Files
grafana/pkg/operators/provisioning/README.md
2025-09-03 21:09:44 +00:00

158 lines
6.4 KiB
Markdown

# Provisioning Controllers
Git sync has two different controllers: the jobs controller and the repo controller.
## Jobs Controller
> [!WARNING]
> This controller has current limitations:
>
> - Does not start the ConcurrentJobDriver yet. Notifications are logged but not consumed by workers here.
> - Job processing (claim/renew/update/complete) isn't implemented yet as it requires refactoring of some components.
### Behavior
- Watches provisioning `Jobs` and emits notifications on job creation.
- Optionally cleans up `HistoricJobs` after a configurable expiration.
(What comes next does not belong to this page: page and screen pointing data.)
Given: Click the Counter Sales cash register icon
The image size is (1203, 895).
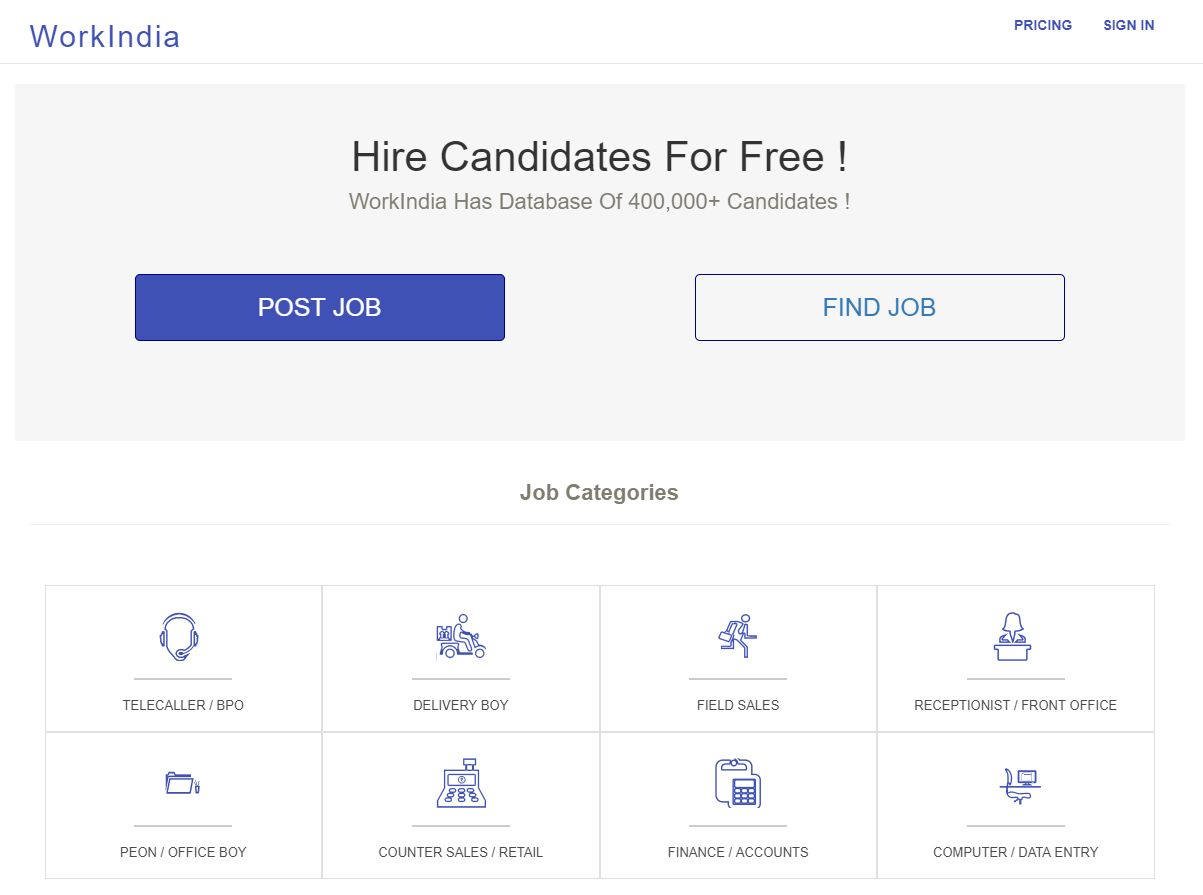Looking at the screenshot, I should tap(460, 784).
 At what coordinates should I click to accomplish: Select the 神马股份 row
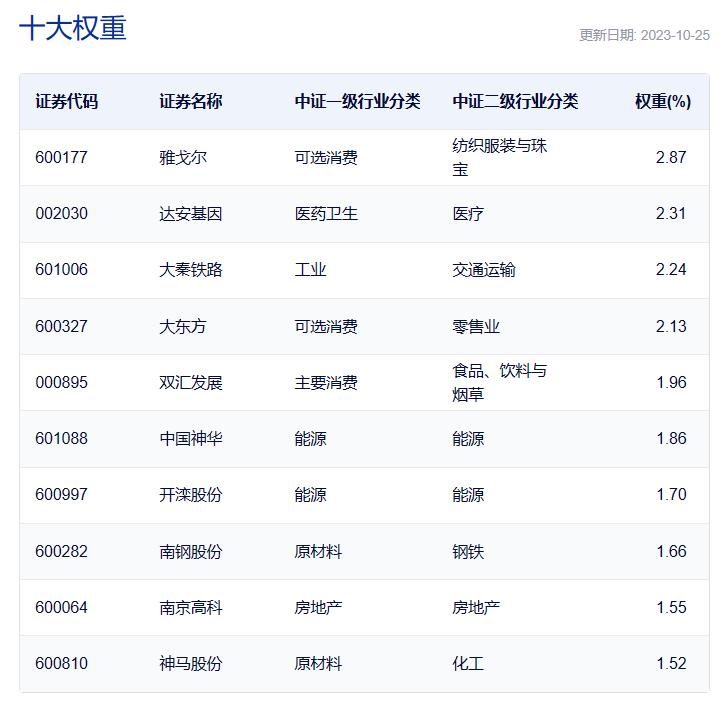click(x=191, y=663)
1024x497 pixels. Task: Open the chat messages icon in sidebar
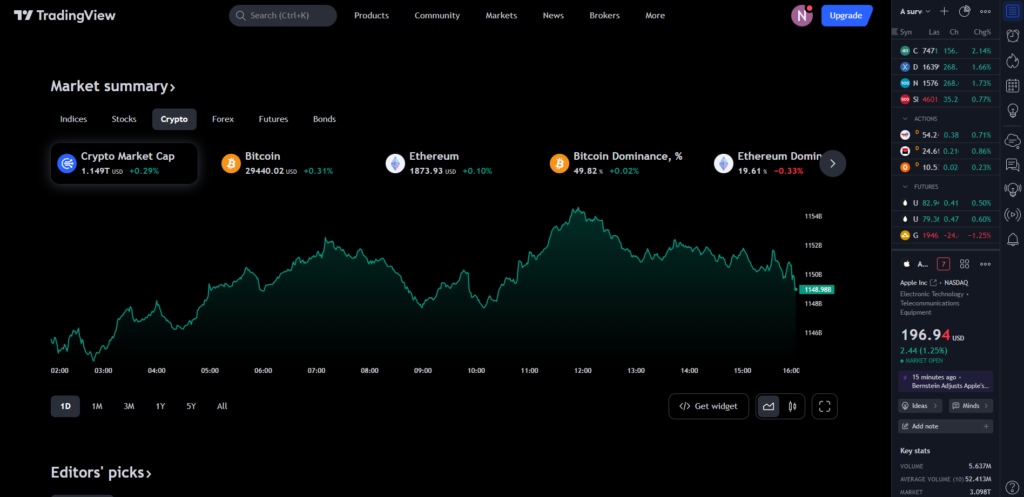point(1012,163)
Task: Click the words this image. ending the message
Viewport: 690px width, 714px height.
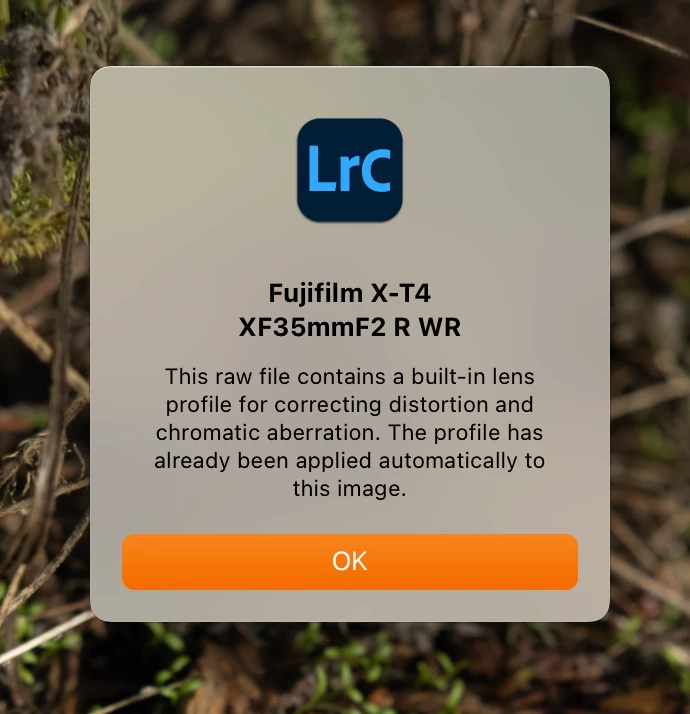Action: point(349,489)
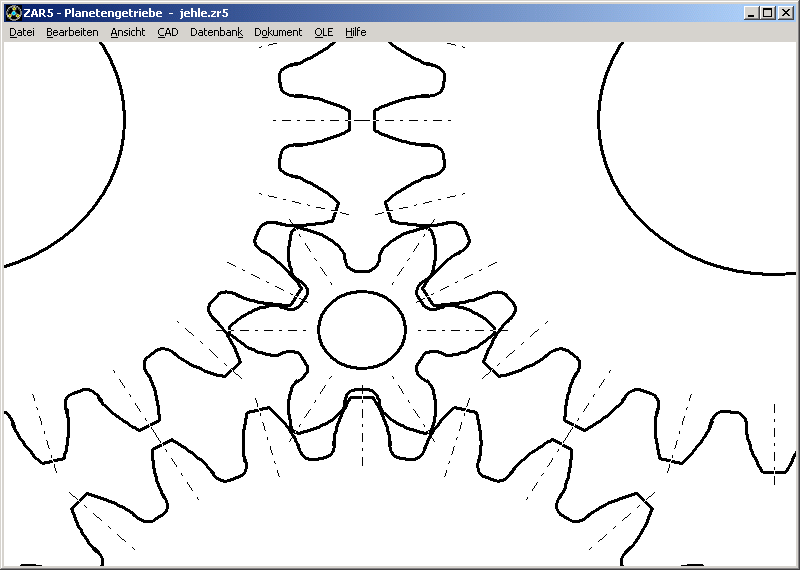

Disable when job history is stored in Loki.
- Queueing and claiming:
- Creating a `Job` enqueues work. Drivers “claim” one job at a time under a time-bound lease so only one worker processes it at once.
- If a driver crashes or loses its lease, cleanup makes the job eligible to be claimed again. This yields at-least-once processing.
- New job notifications reduce latency; periodic ticks ensure progress even without notifications.
- Processing and status:
- A supporting worker processes the job, renewing the lease in the background. If lease renewal fails or expires, processing aborts.
- Status updates are persisted with conflict-aware retries. Progress is throttled to avoid excessive writes while still providing timely feedback.
- When processing finishes, the job is marked complete and a copy is written to history.
- Historic jobs role:
- Historic jobs are a read-only audit trail and UX surface for recent job outcomes, progress summaries, errors, and reference URLs.
- Retention is implementation-dependent: this controller can prune old history objects periodically, or history can be stored in Loki; when using Loki, disable local cleanup with `--history-expiration=0`.
This binary currently wires informers and emits job-create notifications. In the full setup, concurrent drivers consume notifications and execute workers to process jobs using the behavior above.
### Flags
- `--token` (string): Token to use for authentication against the provisioning API.
- `--token-exchange-url` (string): Token exchange endpoint used to mint the access token for the provisioning API.
- `--provisioning-server-url` (string): Base URL to the provisioning API server (e.g., `https://localhost:6446`).
- `--history-expiration` (duration): If greater than zero, enables HistoricJobs cleanup and sets the retention window (e.g., `30s`, `15m`, `24h`). If `0`, cleanup is disabled.
#### TLS Configuration
- `--tls-insecure` (bool): Skip TLS certificate verification. Default: `true` (for development/testing).
- `--tls-cert-file` (string): Path to TLS client certificate file for mutual TLS authentication.
- `--tls-key-file` (string): Path to TLS client private key file for mutual TLS authentication.
- `--tls-ca-file` (string): Path to TLS CA certificate file for server certificate verification.
### How to run
1. Build grafana:
- `make build`
2. Ensure the following services are running locally: provisioning API server, secrets service API server, repository controller, unified storage, and auth.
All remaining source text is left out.